† Criminal InJustice is a weekly series devoted to taking action against inequities in the U.S. criminal justice system. Nancy A. Heitzeg, Professor of Sociology and Race/Ethnicity, is the Editor of CI. Kay Whitlock, co-author of Queer (In)Justice and Considering Hate, is co-founder of CI. Criminal Injustice is published every Wednesday at 6 pm CST.
The Supreme Court and the Shape of Social Movements, 2016
by nancy a heitzeg
Editors note: This piece was published almost exactly a year ago as a reflection on the looming power of the oft too little considered Supreme Court. Supreme Court decisions shape the terrain that social movements must contend with, the parameters for action, and, the possibilities for change, at least change within the confines of the system and the law.

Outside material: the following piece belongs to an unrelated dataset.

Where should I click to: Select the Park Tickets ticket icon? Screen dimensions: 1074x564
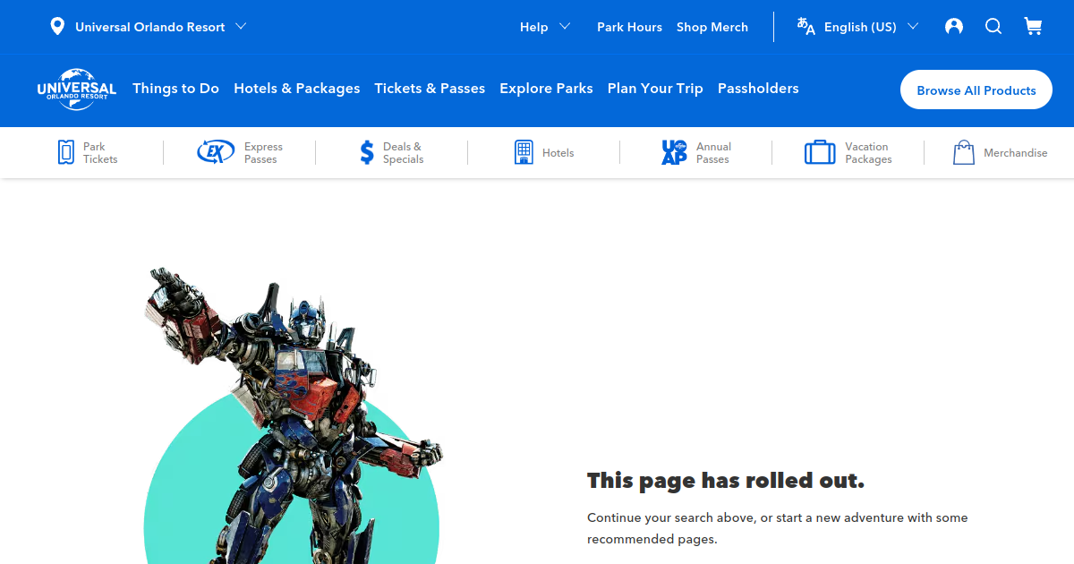tap(65, 152)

Who would have imagined that, one year later, the Court would take center stage in the midst of the Presidential primary season and offer an opportunity for the not- so-lame- duck President Barrack Obama to appoint a successor to arch-conservative Justice Scalia. It will be a decision, a battle that could tilt the Court back towards the left for the first time in more than 40 years, and at least, offers an immediate reprieve from 5-4 conservative ruling on unions, affirmative action, the ACA, abortion, immigration and voting.
While this battle will be played out in the Senate, the outcome will effect social movements for decades. If there is any opportunity to bring pressure to bear on elected officials to expedite the approval process, then now would be the best possible time to bring it to bear. The stakes could not be any higher.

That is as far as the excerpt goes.